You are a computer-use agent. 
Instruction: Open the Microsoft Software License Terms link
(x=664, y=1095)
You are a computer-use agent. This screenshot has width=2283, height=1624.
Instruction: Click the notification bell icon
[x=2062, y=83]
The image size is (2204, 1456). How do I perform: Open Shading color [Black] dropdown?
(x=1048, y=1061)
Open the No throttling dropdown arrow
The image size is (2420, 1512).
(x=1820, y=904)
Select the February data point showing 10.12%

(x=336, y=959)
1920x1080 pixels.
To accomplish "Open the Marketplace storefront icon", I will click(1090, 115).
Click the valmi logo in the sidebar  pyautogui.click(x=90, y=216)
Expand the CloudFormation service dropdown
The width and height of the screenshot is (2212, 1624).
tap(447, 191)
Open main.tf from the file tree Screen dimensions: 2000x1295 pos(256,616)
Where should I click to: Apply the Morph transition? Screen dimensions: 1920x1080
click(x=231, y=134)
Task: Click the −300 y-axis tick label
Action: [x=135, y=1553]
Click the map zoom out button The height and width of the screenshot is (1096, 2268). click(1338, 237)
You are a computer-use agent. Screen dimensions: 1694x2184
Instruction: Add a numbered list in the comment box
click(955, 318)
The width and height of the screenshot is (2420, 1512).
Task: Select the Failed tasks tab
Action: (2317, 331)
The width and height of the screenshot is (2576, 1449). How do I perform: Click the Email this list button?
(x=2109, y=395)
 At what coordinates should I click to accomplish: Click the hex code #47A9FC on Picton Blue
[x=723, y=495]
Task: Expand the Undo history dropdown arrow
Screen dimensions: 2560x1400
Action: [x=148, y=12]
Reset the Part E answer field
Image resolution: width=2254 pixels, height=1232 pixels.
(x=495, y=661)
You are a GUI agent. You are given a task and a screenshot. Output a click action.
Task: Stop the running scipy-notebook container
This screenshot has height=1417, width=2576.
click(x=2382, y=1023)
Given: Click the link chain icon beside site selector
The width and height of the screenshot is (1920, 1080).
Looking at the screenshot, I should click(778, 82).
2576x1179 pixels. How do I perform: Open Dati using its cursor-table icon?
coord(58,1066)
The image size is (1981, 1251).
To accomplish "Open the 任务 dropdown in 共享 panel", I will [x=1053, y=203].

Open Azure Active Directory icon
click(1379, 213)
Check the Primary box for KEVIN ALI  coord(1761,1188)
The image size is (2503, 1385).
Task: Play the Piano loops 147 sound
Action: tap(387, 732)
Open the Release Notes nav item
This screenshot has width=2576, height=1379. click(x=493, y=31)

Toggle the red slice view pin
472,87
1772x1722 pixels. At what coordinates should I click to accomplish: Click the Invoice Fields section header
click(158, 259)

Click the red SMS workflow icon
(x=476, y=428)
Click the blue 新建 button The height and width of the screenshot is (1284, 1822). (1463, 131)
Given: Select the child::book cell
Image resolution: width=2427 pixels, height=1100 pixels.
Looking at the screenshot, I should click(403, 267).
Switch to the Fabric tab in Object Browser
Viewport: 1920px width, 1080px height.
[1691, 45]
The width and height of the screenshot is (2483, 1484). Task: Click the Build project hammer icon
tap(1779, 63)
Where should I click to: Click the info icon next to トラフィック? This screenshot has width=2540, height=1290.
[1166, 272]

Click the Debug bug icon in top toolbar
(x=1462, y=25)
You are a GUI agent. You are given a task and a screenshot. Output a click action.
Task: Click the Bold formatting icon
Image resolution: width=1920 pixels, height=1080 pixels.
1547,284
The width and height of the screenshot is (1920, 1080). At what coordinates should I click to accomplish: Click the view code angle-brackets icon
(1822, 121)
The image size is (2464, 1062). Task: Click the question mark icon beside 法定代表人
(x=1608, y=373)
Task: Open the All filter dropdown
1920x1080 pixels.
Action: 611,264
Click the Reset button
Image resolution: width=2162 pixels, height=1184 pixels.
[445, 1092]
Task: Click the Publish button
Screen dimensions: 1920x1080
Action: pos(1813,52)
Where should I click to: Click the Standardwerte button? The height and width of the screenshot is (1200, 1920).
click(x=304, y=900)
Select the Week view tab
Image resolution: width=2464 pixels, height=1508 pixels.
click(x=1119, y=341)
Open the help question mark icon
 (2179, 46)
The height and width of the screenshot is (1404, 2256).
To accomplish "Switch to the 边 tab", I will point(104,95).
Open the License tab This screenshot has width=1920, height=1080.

☆ ☆ ☆ ☆ ☆ ☆ ☆

→ **EXERCISE**
Restate each record above exactly, leaving nothing out.

→ **ANSWER BELOW**
You are a computer-use agent. 
Instruction: Open the Microsoft Software License Terms link
(x=664, y=1095)
You are a computer-use agent. This screenshot has width=2283, height=1624.
Instruction: Click the notification bell icon
[x=2062, y=83]
The image size is (2204, 1456). How do I perform: Open Shading color [Black] dropdown?
(x=1048, y=1061)
Open the No throttling dropdown arrow
The image size is (2420, 1512).
(x=1820, y=904)
Select the February data point showing 10.12%

(x=336, y=959)
1920x1080 pixels.
To accomplish "Open the Marketplace storefront icon", I will click(1090, 115).
Click the valmi logo in the sidebar  pyautogui.click(x=90, y=216)
Expand the CloudFormation service dropdown
The width and height of the screenshot is (2212, 1624).
tap(447, 191)
Open main.tf from the file tree Screen dimensions: 2000x1295 pos(256,616)
Where should I click to: Apply the Morph transition? Screen dimensions: 1920x1080
click(x=231, y=134)
Task: Click the −300 y-axis tick label
Action: [x=135, y=1553]
Click the map zoom out button The height and width of the screenshot is (1096, 2268). click(1338, 237)
You are a computer-use agent. Screen dimensions: 1694x2184
Instruction: Add a numbered list in the comment box
click(955, 318)
The width and height of the screenshot is (2420, 1512).
Task: Select the Failed tasks tab
Action: (2317, 331)
The width and height of the screenshot is (2576, 1449). How do I perform: Click the Email this list button?
(x=2109, y=395)
 At what coordinates should I click to accomplish: Click the hex code #47A9FC on Picton Blue
[x=723, y=495]
Task: Expand the Undo history dropdown arrow
Screen dimensions: 2560x1400
Action: [x=148, y=12]
Reset the Part E answer field
Image resolution: width=2254 pixels, height=1232 pixels.
(x=495, y=661)
You are a GUI agent. You are given a task and a screenshot. Output a click action.
Task: Stop the running scipy-notebook container
This screenshot has height=1417, width=2576.
click(x=2382, y=1023)
Given: Click the link chain icon beside site selector
The width and height of the screenshot is (1920, 1080).
Looking at the screenshot, I should click(778, 82).
2576x1179 pixels. How do I perform: Open Dati using its cursor-table icon?
coord(58,1066)
The image size is (1981, 1251).
To accomplish "Open the 任务 dropdown in 共享 panel", I will [x=1053, y=203].

Open Azure Active Directory icon
click(1379, 213)
Check the Primary box for KEVIN ALI  coord(1761,1188)
The image size is (2503, 1385).
Task: Play the Piano loops 147 sound
Action: tap(387, 732)
Open the Release Notes nav item
This screenshot has width=2576, height=1379. click(x=493, y=31)

Toggle the red slice view pin
472,87
1772x1722 pixels. At what coordinates should I click to accomplish: Click the Invoice Fields section header
click(158, 259)

Click the red SMS workflow icon
(x=476, y=428)
Click the blue 新建 button The height and width of the screenshot is (1284, 1822). (1463, 131)
Given: Select the child::book cell
Image resolution: width=2427 pixels, height=1100 pixels.
Looking at the screenshot, I should click(403, 267).
Switch to the Fabric tab in Object Browser
Viewport: 1920px width, 1080px height.
[1691, 45]
The width and height of the screenshot is (2483, 1484). Task: Click the Build project hammer icon
tap(1779, 63)
Where should I click to: Click the info icon next to トラフィック? This screenshot has width=2540, height=1290.
[1166, 272]

Click the Debug bug icon in top toolbar
(x=1462, y=25)
You are a GUI agent. You are given a task and a screenshot. Output a click action.
Task: Click the Bold formatting icon
Image resolution: width=1920 pixels, height=1080 pixels.
1547,284
The width and height of the screenshot is (1920, 1080). At what coordinates should I click to accomplish: Click the view code angle-brackets icon
(1822, 121)
The image size is (2464, 1062). Task: Click the question mark icon beside 法定代表人
(x=1608, y=373)
Task: Open the All filter dropdown
1920x1080 pixels.
Action: 611,264
Click the Reset button
Image resolution: width=2162 pixels, height=1184 pixels.
[445, 1092]
Task: Click the Publish button
Screen dimensions: 1920x1080
Action: pos(1813,52)
Where should I click to: Click the Standardwerte button? The height and width of the screenshot is (1200, 1920).
click(x=304, y=900)
Select the Week view tab
Image resolution: width=2464 pixels, height=1508 pixels.
click(x=1119, y=341)
Open the help question mark icon
 (2179, 46)
The height and width of the screenshot is (1404, 2256).
To accomplish "Switch to the 边 tab", I will point(104,95).
Open the License tab This screenshot has width=1920, height=1080.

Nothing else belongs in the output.